**ACTIVITY:** Repeat exactly the lines of the listing below, please, starting with the first and ending with the line containing "Task: Click the copy link icon"; leave out the rest.

**TASK INPUTS:**
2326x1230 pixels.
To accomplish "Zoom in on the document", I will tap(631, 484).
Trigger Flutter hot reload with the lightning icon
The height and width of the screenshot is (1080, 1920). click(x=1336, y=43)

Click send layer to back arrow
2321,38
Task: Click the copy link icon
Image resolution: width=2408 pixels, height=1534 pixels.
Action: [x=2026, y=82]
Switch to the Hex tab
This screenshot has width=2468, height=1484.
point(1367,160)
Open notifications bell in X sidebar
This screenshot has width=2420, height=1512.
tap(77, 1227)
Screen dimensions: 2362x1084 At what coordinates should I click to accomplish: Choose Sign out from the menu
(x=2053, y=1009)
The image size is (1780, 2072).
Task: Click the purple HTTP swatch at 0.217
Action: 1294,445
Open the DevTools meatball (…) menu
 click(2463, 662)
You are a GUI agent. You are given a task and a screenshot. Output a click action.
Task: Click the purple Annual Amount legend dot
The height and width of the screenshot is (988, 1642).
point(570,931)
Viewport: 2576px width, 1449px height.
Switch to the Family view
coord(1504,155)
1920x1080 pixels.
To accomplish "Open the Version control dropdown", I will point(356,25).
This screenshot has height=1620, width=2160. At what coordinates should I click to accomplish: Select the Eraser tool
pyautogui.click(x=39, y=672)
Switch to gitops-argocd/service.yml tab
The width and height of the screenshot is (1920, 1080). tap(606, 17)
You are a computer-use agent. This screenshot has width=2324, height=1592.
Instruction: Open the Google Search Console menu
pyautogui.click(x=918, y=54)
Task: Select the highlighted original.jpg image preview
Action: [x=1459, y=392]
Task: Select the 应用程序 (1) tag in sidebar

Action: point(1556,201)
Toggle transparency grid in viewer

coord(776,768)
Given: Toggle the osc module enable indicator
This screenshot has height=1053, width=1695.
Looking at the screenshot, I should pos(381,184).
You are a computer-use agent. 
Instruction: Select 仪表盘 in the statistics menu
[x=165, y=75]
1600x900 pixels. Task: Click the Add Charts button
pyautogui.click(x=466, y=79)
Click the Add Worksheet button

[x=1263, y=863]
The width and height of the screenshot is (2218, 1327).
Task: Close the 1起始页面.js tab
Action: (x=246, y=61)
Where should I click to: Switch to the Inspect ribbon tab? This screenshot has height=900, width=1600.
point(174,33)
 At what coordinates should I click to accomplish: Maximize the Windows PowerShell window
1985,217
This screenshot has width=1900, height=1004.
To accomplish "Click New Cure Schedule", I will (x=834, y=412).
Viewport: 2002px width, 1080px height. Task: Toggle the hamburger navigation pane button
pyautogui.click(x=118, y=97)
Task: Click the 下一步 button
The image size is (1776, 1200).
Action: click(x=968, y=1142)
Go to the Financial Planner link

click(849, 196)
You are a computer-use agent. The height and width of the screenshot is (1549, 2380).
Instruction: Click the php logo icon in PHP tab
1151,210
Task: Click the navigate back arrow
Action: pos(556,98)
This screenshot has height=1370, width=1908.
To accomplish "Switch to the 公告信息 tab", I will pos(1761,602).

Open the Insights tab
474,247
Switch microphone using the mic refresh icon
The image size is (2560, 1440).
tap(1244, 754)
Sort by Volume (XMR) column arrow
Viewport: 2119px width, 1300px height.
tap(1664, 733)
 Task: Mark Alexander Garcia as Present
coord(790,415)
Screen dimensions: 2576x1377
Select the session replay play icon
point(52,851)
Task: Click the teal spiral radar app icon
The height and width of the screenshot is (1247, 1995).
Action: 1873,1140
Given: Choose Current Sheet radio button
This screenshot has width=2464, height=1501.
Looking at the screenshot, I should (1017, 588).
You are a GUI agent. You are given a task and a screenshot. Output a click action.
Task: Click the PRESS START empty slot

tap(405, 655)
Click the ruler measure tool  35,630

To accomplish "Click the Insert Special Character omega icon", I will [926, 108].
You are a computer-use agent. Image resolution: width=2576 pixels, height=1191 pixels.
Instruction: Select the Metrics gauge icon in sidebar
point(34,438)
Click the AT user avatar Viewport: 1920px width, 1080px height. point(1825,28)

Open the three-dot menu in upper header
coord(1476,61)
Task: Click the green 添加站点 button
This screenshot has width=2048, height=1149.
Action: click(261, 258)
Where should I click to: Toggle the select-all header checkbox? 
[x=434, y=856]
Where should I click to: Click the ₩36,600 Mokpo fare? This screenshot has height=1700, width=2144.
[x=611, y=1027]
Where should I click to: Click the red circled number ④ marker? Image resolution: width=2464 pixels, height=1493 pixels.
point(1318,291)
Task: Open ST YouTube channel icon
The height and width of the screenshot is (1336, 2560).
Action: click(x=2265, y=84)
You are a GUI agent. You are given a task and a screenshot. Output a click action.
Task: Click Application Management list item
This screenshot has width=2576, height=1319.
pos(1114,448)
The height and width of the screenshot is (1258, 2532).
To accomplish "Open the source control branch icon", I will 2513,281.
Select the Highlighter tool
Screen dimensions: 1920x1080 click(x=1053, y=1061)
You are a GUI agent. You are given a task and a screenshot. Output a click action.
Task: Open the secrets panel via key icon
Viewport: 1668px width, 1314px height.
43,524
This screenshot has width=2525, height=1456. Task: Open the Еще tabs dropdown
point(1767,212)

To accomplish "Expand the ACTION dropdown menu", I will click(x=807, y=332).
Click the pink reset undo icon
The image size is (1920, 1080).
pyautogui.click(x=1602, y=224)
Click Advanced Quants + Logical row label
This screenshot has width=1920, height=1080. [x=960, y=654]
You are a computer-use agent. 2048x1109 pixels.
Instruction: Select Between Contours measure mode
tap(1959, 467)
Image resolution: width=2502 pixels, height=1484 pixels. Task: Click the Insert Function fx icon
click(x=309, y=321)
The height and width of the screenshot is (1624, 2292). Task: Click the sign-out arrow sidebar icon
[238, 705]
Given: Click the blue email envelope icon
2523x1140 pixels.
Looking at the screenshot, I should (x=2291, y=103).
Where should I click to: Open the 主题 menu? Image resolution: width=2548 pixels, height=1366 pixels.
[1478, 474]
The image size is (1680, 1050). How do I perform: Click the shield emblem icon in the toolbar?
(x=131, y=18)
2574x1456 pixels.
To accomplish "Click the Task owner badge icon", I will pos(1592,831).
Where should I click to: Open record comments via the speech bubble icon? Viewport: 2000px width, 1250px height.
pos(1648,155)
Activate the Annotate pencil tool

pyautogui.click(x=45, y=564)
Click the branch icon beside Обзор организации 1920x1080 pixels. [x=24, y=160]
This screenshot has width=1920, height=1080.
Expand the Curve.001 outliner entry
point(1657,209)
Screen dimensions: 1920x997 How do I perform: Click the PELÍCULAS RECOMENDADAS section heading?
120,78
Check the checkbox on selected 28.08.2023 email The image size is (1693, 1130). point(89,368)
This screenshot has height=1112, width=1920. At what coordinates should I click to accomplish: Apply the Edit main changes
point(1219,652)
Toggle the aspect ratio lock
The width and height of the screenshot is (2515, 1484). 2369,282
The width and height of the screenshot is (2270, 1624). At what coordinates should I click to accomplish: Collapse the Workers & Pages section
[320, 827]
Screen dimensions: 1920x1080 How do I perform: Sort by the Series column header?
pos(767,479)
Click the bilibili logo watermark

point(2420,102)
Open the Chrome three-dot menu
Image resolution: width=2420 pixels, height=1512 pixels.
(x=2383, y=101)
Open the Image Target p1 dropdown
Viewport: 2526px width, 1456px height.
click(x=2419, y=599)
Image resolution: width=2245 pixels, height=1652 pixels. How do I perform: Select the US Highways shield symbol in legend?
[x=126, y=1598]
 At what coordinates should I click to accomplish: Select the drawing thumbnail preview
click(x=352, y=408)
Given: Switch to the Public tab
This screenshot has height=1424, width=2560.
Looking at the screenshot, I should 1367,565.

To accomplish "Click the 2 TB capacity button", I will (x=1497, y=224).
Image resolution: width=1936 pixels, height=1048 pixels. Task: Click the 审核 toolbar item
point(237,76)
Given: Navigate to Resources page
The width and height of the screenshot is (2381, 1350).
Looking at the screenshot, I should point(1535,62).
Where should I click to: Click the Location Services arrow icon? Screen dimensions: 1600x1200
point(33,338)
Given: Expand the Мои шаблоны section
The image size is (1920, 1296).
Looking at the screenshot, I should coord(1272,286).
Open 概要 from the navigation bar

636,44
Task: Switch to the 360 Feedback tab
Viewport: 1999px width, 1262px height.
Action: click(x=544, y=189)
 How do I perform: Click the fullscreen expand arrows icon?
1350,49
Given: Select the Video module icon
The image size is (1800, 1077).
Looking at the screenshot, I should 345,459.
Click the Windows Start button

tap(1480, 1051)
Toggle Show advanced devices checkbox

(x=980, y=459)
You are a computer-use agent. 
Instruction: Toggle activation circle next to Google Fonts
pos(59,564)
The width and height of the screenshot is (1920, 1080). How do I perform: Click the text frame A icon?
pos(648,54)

**EXPECTED OUTPUT:**
2326x1230 pixels.
To accomplish "Zoom in on the document", I will tap(631, 484).
Trigger Flutter hot reload with the lightning icon
The height and width of the screenshot is (1080, 1920). click(x=1336, y=43)

Click send layer to back arrow
2321,38
Task: Click the copy link icon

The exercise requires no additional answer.